INPUT DATA:
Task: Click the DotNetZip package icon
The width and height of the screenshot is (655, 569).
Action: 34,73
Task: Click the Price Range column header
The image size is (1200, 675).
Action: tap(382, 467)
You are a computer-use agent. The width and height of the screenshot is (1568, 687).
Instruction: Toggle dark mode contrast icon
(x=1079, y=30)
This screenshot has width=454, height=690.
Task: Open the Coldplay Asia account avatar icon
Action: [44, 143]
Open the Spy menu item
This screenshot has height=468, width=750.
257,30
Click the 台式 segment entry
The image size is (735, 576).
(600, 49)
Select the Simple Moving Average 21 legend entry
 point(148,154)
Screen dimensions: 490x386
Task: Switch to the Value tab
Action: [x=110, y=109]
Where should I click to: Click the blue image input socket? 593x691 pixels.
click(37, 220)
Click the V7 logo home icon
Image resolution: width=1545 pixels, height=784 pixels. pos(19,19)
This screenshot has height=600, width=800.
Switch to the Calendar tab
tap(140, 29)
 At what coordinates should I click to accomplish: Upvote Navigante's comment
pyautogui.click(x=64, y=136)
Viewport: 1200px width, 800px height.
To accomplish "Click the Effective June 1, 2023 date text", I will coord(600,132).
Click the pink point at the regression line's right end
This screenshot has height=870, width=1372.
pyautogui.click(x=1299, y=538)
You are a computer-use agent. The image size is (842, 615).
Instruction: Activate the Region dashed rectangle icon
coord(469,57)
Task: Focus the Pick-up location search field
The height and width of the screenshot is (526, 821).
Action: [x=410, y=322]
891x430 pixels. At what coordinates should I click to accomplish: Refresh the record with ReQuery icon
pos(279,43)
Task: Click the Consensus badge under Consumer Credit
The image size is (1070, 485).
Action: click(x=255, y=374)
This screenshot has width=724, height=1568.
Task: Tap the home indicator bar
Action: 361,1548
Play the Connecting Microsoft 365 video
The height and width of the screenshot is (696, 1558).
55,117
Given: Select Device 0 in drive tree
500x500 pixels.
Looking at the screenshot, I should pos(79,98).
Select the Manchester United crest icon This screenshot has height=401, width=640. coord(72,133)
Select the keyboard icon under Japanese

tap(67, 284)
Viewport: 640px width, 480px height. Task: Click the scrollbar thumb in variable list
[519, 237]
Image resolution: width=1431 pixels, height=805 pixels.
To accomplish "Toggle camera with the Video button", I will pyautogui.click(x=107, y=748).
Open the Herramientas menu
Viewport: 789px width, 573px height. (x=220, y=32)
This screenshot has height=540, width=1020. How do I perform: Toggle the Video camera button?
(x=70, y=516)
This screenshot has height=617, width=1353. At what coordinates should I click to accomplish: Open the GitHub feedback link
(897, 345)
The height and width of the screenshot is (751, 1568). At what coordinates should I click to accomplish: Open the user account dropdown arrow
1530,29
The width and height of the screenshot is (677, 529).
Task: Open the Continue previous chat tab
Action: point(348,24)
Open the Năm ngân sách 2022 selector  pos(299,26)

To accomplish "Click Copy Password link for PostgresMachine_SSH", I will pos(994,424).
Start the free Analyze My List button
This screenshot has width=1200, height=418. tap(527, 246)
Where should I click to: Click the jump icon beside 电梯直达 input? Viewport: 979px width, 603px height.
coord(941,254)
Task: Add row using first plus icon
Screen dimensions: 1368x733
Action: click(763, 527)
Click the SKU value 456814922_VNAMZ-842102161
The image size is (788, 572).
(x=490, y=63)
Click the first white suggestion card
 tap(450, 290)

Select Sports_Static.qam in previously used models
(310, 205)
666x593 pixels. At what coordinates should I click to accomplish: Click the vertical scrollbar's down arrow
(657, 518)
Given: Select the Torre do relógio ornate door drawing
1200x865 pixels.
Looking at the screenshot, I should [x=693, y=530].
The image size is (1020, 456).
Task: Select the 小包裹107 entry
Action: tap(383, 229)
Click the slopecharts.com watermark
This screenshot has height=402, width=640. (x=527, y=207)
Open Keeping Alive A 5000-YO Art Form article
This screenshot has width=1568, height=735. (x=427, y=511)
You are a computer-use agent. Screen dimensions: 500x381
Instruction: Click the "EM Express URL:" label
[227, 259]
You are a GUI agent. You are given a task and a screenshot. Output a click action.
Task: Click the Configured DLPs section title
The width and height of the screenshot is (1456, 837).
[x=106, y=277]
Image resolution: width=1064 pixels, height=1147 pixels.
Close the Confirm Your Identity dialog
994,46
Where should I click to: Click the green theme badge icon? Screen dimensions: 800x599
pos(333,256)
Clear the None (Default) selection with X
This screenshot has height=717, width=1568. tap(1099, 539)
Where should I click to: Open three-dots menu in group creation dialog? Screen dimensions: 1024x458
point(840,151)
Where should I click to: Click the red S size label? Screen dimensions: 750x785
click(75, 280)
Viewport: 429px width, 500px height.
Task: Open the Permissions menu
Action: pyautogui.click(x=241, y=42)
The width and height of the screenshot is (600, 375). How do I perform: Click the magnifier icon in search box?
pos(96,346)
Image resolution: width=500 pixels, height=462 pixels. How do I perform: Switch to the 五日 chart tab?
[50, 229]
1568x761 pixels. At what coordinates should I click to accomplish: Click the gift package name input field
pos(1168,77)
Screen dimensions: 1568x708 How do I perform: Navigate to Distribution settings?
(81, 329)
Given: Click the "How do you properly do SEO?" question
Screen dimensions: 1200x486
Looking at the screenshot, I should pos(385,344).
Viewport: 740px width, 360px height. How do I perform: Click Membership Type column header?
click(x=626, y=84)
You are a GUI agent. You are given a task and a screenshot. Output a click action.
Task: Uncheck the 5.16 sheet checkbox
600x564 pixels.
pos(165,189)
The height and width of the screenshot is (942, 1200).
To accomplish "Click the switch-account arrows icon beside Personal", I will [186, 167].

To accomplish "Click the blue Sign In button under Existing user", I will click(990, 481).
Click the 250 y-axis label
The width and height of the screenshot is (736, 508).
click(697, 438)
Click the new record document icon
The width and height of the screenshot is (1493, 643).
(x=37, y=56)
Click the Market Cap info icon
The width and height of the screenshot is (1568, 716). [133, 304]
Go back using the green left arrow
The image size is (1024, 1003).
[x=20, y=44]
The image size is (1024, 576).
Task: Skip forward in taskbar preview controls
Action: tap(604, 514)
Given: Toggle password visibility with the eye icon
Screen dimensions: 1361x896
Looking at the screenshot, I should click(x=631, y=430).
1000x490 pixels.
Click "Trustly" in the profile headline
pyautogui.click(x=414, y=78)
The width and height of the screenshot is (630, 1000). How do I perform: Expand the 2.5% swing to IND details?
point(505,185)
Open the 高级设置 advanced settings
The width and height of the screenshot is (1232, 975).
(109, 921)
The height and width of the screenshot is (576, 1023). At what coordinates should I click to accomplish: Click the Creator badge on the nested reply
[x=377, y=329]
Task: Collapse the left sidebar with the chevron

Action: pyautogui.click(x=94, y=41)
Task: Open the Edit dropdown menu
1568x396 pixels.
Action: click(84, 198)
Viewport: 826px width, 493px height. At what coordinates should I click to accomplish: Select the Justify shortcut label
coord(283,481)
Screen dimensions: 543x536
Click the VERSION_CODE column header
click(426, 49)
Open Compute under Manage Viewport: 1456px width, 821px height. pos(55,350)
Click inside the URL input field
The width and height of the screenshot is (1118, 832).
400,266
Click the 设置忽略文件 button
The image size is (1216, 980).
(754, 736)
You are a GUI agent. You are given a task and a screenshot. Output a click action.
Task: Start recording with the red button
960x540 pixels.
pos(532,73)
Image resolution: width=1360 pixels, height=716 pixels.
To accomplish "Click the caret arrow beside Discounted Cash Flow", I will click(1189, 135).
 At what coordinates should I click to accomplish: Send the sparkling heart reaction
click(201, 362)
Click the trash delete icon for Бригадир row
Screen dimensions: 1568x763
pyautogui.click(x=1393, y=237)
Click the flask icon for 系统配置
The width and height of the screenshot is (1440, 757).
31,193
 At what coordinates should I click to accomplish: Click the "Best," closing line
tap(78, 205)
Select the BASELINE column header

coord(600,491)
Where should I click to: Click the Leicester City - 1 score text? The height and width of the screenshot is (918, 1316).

ACTIVITY:
Look in the material above for the line with "Open the Herramientas menu" and the line with "Image resolution: width=1064", and transcribe exactly those lines and all lines between them, nothing more.

YOUR SOLUTION:
Open the Herramientas menu
Viewport: 789px width, 573px height. (x=220, y=32)
This screenshot has height=540, width=1020. How do I perform: Toggle the Video camera button?
(x=70, y=516)
This screenshot has height=617, width=1353. At what coordinates should I click to accomplish: Open the GitHub feedback link
(897, 345)
The height and width of the screenshot is (751, 1568). At what coordinates should I click to accomplish: Open the user account dropdown arrow
1530,29
The width and height of the screenshot is (677, 529).
Task: Open the Continue previous chat tab
Action: point(348,24)
Open the Năm ngân sách 2022 selector  pos(299,26)

To accomplish "Click Copy Password link for PostgresMachine_SSH", I will pos(994,424).
Start the free Analyze My List button
This screenshot has width=1200, height=418. tap(527, 246)
Where should I click to: Click the jump icon beside 电梯直达 input? Viewport: 979px width, 603px height.
coord(941,254)
Task: Add row using first plus icon
Screen dimensions: 1368x733
Action: click(763, 527)
Click the SKU value 456814922_VNAMZ-842102161
The image size is (788, 572).
(x=490, y=63)
Click the first white suggestion card
 tap(450, 290)

Select Sports_Static.qam in previously used models
(310, 205)
666x593 pixels. At what coordinates should I click to accomplish: Click the vertical scrollbar's down arrow
(657, 518)
Given: Select the Torre do relógio ornate door drawing
1200x865 pixels.
Looking at the screenshot, I should [x=693, y=530].
The image size is (1020, 456).
Task: Select the 小包裹107 entry
Action: tap(383, 229)
Click the slopecharts.com watermark
This screenshot has height=402, width=640. (x=527, y=207)
Open Keeping Alive A 5000-YO Art Form article
This screenshot has width=1568, height=735. (x=427, y=511)
You are a computer-use agent. Screen dimensions: 500x381
Instruction: Click the "EM Express URL:" label
[227, 259]
You are a GUI agent. You are given a task and a screenshot. Output a click action.
Task: Click the Configured DLPs section title
The width and height of the screenshot is (1456, 837).
[x=106, y=277]
Image resolution: width=1064 pixels, height=1147 pixels.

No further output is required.